The newly identified stem cells are found within populations of satellite cells located between muscle fibers and the surrounding connective tissue that are responsible for the repair and maintenance of skeletal muscles, said Professor Bradley Olwin of CU-Boulder's molecular, cellular and developmental biology department.
When muscle fibers are stressed or traumatized, satellite cells divide to make more specialized muscle cells and repair the muscle, said Olwin. The stem cell population identified by the CU team within the satellite cells -- dubbed "satellite-SP" cells -- were shown to renew the satellite cell population after injection into injured muscle cells, contributing to recovery of muscle tissue in the laboratory mice.
"This research shows how satellite cells can maintain their populations within injured tissues," said Olwin. "The hope is this new method will allow us to repair damaged or diseased skeletal muscle tissue."
A paper on the subject was published in the March 5 issue of the journal Cell Stem Cell. Co-authors on the study included the MCD biology department's Kathleen Tanaka, John Hall and Andrew Troy, as well as Dawn Cornelison from the University of Missouri and Susan Majka from the University of Colorado Denver.

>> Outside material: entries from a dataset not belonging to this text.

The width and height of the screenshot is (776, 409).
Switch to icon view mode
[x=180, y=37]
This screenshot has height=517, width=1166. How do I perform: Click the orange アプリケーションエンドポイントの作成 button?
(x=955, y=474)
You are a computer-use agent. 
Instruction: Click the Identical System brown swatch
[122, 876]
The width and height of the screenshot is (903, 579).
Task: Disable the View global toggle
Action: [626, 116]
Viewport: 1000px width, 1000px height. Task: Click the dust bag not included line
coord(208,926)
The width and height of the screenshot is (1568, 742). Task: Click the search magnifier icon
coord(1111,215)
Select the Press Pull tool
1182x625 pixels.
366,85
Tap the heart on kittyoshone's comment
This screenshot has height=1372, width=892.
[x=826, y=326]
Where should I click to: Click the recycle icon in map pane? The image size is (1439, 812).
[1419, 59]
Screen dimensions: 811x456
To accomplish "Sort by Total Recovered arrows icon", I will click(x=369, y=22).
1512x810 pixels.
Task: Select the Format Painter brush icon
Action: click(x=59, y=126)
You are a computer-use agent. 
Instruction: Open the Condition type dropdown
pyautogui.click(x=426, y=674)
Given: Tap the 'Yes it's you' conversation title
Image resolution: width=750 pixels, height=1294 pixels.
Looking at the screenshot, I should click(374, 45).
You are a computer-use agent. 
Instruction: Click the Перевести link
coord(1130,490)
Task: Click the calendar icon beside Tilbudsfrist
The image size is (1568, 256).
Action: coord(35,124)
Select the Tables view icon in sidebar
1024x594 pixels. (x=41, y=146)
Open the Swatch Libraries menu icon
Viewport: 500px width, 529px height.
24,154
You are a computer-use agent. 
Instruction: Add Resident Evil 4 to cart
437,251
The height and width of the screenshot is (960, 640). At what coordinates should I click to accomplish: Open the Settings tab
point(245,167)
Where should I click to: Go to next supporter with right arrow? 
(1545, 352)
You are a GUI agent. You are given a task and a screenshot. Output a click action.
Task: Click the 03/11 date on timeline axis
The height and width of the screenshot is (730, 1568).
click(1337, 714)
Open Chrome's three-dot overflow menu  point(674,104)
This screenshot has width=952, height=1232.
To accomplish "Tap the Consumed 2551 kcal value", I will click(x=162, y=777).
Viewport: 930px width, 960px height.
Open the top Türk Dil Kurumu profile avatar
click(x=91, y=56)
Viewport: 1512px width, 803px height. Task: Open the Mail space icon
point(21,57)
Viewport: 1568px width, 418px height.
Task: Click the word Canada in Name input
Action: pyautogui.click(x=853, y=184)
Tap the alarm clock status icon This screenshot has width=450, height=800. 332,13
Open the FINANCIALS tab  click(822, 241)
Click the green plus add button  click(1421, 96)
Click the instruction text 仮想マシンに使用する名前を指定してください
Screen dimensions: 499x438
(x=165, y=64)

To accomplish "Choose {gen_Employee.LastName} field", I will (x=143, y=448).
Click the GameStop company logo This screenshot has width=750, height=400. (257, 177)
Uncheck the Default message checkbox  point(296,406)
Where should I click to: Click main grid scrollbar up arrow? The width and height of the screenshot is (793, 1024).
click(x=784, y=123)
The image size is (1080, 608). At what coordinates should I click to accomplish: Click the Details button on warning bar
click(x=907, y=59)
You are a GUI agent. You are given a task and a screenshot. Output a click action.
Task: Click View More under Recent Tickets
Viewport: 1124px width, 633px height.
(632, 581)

Stem cells are distinguished by their ability to renew themselves through cell division and differentiate into specialized cell types. In healthy skeletal muscle tissue, the population of satellite cells is constantly maintained, leading the CU-Boulder team to believe that at least some of the satellite cell population in the mouse study included stem cells.
For the study, the researchers injected 2,500 satellite-SP cells into a population of satellite cells within injured mouse muscle tissue. They found that 75 percent of the satellite cells that reproduced were derived from the previous satellite-SP cells injected into the tissue. The results demonstrated the injected satellite-SP cells were renewing the satellite cell pool, Olwin said.
"The key point here is we are not just repairing the tissue," said Olwin. "We injected a permanent, self-renewing population of stem cells. One advantage of using this technology is that we can use a relatively small number of stem cells and do the job with a small number of injections -- in this case, only one."
The research has implications for a number of human diseases, he said. In muscular dystrophy, the loss of a protein called dystrophin causes the muscle to literally tear itself apart, a process that cannot be repaired without cell-based intervention. Although injected cells will repair the muscle fibers, maintaining the muscle fibers requires additional cell injections.
The research was funded in part by the National Institutes of Health and the Muscular Dystrophy Association. Olwin is now collaborating with a group at the University of Washington and the Fred Hutchinson Cancer Research Center in Seattle to extend the research.